According to research from Bridges Business Consultancy, 48% of organizations fail to reach at least half of their strategic targets, and just 7% of business leaders believe their organizations are excellent at strategy implementation. Markets, technology and policies are pressuring organizations to change faster than ever before. Organizations undergo meticulous planning and innovative strategies to lay the foundation for future success. Often, they cannot make decisions and allocate resources to the most critical efforts fast enough to address these pressures; this contributes to the substantial gap between strategy formulation and execution.

Adopting a mindset that promotes continuous prioritization of resources against strategic targets can help deliver strategy better. There are three approaches that organizations can adopt to deliver strategy better.

1. Establish a North Star and related OKRs.

The first approach helps senior leaders create a long-term shared purpose. The senior leadership team must clearly understand the problem they are trying to solve and how the organization is best positioned to solve it. In his book Deep Purpose, Ranjay Gulati defines a good purpose statement as addressing both commercial success and social responsibility.
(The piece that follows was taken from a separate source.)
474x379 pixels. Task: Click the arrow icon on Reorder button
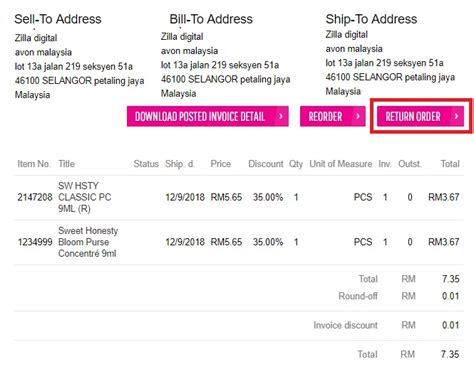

My company’s leading oil and gas supermajor client accelerated a post-merger integration by adopting a North Star and establishing objectives and key results (OKRs). With 20 teams looking after more than 360 exploration sites, the North Star set a shared vision of what good looks like in the next three years. The North Star narrative defined the company’s focus and provided insight into the organization’s aspirational vision. Leveraging a North Star helped drive meaningful conversations that help ensure day-to-day operations are directly tied to business priorities. The outcome of their North Star exercise was “Our goal is to establish an integrated global value chain that would enable the scaling of biodiesel production by 3x.”

While the North Star statement is an inspirational and motivational view of the future, it does not provide any value if it’s not connected to the aspirational and measurable goals across all the leaders and teams. How many of us have witnessed posters with vision statements, but how they relate to the work is unclear?

OKRs can help align leaders and teams across organizations toward the highest priorities. After aligning on the North Star, OKRs can help identify what your organization wants to achieve to meet the desired outcomes. Objectives need to be clear, inspiring, actionable and linked to the North Star. Each objective should be accompanied by measurable key results that quantify outcomes and indicate progress toward the objective.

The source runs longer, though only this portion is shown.